> Selected extract
......
But an interesting aside is that, yes, Lauterbur had his idea while at a restaurant, and true to the proverbial manner of physical scientists, he jotted down on a napkin how to make MRI’s (and the napkin—actually, it was an envelope—is supposedly on display somewhere). I once was at a restaurant where I saw a table of eight people wildly scribbling down notes on napkins, calling for more napkins, and all of them greatly excited. I wanted to go up to them and ask, “Pardon me, but would you people happen to be physicists?” But of course I didn’t because I didn’t want to disturb their inspiration.
Anyway, back to Lauterbur because there is a second major point that can be made about his experience. It is often held philosophically that objects have a distinct set of qualities to them, and that that is that. Those qualities make what the objects are. But nuclear magnetic resonance does not work that way. In NMR, the amount of resonance depends on what else is present. A methyl group resonates with a different range of frequency depending on what atoms are next to it, a difference which is what enables the identification of the rest of the molecule. (We say, “The methyl group is acting this way, so that indicates that what else is there must be such-and-such”). Since the methyl group is measured to have different qualities depending on its neighbors, it seems not to exist in the absolute sense of having a fixed set of qualities that is always the same.
If by “absolute” we mean “not dependent on anything else to be what it is,” then NMR is an example of the contrary. It shows that the qualities of a thing can be different depending on the setup of its situation.
In other words, context counts. And that might seem obvious enough, but it is one of those ideas that has been taboo in philosophy because historically philosophy prefers to talk of “things in themselves” that follow laws absolutely (regardless of anything else).
NMR was one of those 20th Century advances (along with relativity) which cast doubts on the notion of absolutes. But unlike relativity, which only applies at velocities near the speed of light (and so could be ignored in daily life) NMR works at any speed.
And all of that was well-understood by Lauterbur’s time. It was part of the new belief in what was now logical.
......
> Data segment
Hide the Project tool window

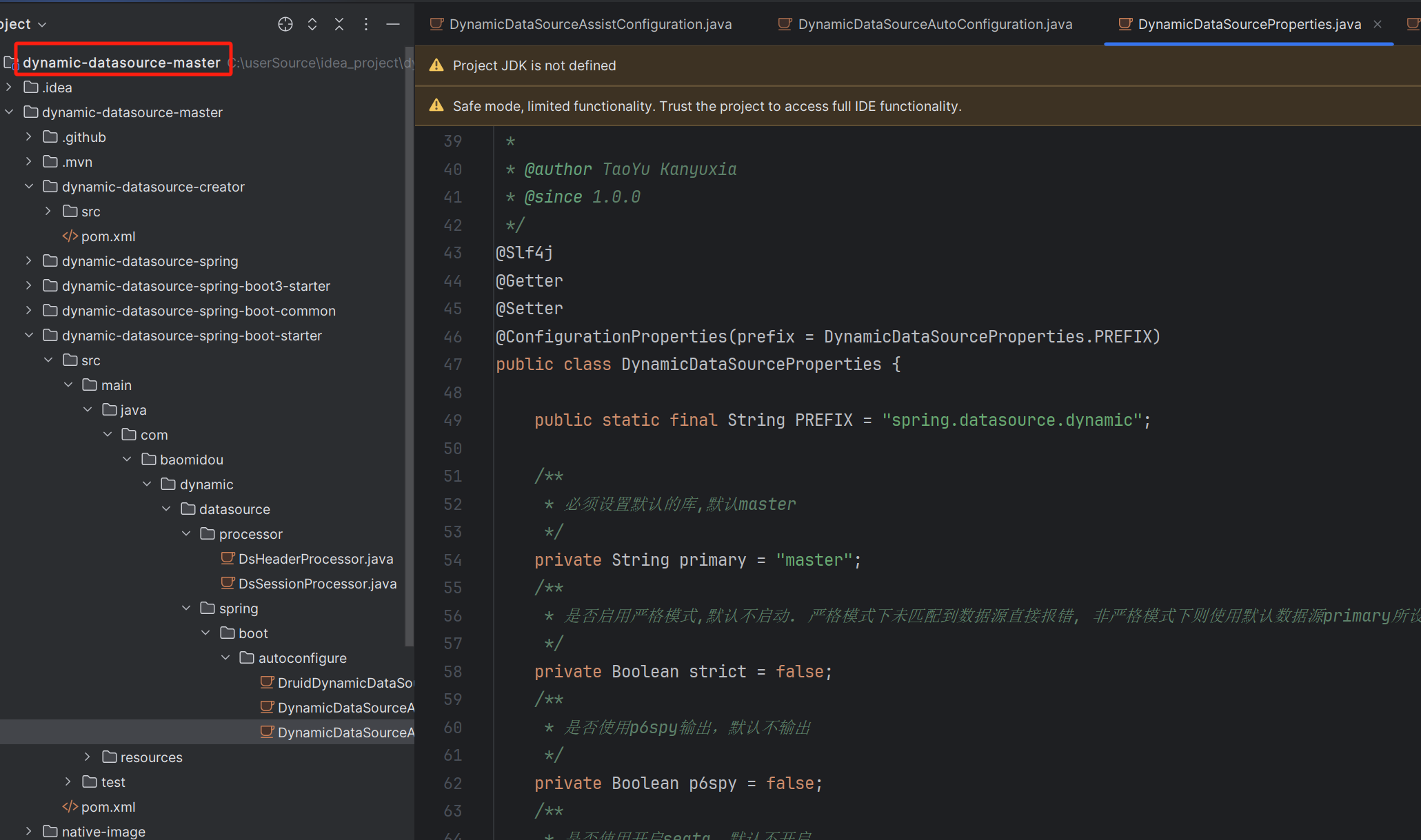[x=393, y=24]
......
> Exercises
#1 Answer these about the passage on Lauterbur and NMR:
(a) What did Lauterbur actually jot his idea down on, instead of a napkin?
(b) In NMR, what does the amount of resonance depend on?
(c) At what velocities does relativity apply, according to the passage?
#2 Retype everything in the passage on Lauterbur and NMR from "In other words, context" down to "at any speed.".

> Responses to the tasks
#1
(a) An envelope.
(b) What else is present.
(c) Velocities near the speed of light.

#2
In other words, context counts. And that might seem obvious enough, but it is one of those ideas that has been taboo in philosophy because historically philosophy prefers to talk of “things in themselves” that follow laws absolutely (regardless of anything else).
NMR was one of those 20th Century advances (along with relativity) which cast doubts on the notion of absolutes. But unlike relativity, which only applies at velocities near the speed of light (and so could be ignored in daily life) NMR works at any speed.